• **Your task**:
Transcribe every record verbatim.

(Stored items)
[Start of section]

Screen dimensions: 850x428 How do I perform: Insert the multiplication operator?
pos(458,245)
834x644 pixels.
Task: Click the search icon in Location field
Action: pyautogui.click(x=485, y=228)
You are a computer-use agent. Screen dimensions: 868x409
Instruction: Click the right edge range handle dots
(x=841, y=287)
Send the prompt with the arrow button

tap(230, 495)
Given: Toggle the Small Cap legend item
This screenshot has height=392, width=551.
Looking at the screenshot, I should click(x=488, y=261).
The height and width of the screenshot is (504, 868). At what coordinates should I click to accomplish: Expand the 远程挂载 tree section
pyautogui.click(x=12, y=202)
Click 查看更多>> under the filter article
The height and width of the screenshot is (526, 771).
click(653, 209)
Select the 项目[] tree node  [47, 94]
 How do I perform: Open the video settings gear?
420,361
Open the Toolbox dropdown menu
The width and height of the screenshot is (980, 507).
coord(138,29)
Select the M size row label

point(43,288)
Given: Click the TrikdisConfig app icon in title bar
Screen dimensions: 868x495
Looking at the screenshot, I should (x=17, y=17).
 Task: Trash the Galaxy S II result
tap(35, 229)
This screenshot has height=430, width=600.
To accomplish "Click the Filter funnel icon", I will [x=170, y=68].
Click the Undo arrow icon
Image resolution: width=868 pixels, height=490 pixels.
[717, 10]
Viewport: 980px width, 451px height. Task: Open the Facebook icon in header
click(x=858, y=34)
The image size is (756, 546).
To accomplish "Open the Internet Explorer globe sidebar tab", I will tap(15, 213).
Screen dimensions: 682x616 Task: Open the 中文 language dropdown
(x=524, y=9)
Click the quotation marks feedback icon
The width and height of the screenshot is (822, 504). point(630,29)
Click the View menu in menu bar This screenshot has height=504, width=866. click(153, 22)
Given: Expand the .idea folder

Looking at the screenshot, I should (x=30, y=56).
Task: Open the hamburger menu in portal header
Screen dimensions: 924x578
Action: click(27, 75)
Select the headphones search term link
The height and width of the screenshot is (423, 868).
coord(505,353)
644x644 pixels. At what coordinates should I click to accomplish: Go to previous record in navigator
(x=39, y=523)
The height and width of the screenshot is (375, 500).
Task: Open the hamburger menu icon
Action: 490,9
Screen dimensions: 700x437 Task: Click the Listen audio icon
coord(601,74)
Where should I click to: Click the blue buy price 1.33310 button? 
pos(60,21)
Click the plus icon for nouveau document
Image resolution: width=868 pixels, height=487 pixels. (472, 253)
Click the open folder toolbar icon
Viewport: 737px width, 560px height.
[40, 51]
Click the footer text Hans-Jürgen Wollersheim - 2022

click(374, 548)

[End of section]

• **Worked solution**:
Screen dimensions: 850x428 How do I perform: Insert the multiplication operator?
pos(458,245)
834x644 pixels.
Task: Click the search icon in Location field
Action: pyautogui.click(x=485, y=228)
You are a computer-use agent. Screen dimensions: 868x409
Instruction: Click the right edge range handle dots
(x=841, y=287)
Send the prompt with the arrow button

tap(230, 495)
Given: Toggle the Small Cap legend item
This screenshot has height=392, width=551.
Looking at the screenshot, I should click(x=488, y=261).
The height and width of the screenshot is (504, 868). At what coordinates should I click to accomplish: Expand the 远程挂载 tree section
pyautogui.click(x=12, y=202)
Click 查看更多>> under the filter article
The height and width of the screenshot is (526, 771).
click(653, 209)
Select the 项目[] tree node  [47, 94]
 How do I perform: Open the video settings gear?
420,361
Open the Toolbox dropdown menu
The width and height of the screenshot is (980, 507).
coord(138,29)
Select the M size row label

point(43,288)
Given: Click the TrikdisConfig app icon in title bar
Screen dimensions: 868x495
Looking at the screenshot, I should (x=17, y=17).
 Task: Trash the Galaxy S II result
tap(35, 229)
This screenshot has height=430, width=600.
To accomplish "Click the Filter funnel icon", I will [x=170, y=68].
Click the Undo arrow icon
Image resolution: width=868 pixels, height=490 pixels.
[717, 10]
Viewport: 980px width, 451px height. Task: Open the Facebook icon in header
click(x=858, y=34)
The image size is (756, 546).
To accomplish "Open the Internet Explorer globe sidebar tab", I will tap(15, 213).
Screen dimensions: 682x616 Task: Open the 中文 language dropdown
(x=524, y=9)
Click the quotation marks feedback icon
The width and height of the screenshot is (822, 504). point(630,29)
Click the View menu in menu bar This screenshot has height=504, width=866. click(153, 22)
Given: Expand the .idea folder

Looking at the screenshot, I should (x=30, y=56).
Task: Open the hamburger menu in portal header
Screen dimensions: 924x578
Action: click(27, 75)
Select the headphones search term link
The height and width of the screenshot is (423, 868).
coord(505,353)
644x644 pixels. At what coordinates should I click to accomplish: Go to previous record in navigator
(x=39, y=523)
The height and width of the screenshot is (375, 500).
Task: Open the hamburger menu icon
Action: 490,9
Screen dimensions: 700x437 Task: Click the Listen audio icon
coord(601,74)
Where should I click to: Click the blue buy price 1.33310 button? 
pos(60,21)
Click the plus icon for nouveau document
Image resolution: width=868 pixels, height=487 pixels. (472, 253)
Click the open folder toolbar icon
Viewport: 737px width, 560px height.
[40, 51]
Click the footer text Hans-Jürgen Wollersheim - 2022

click(374, 548)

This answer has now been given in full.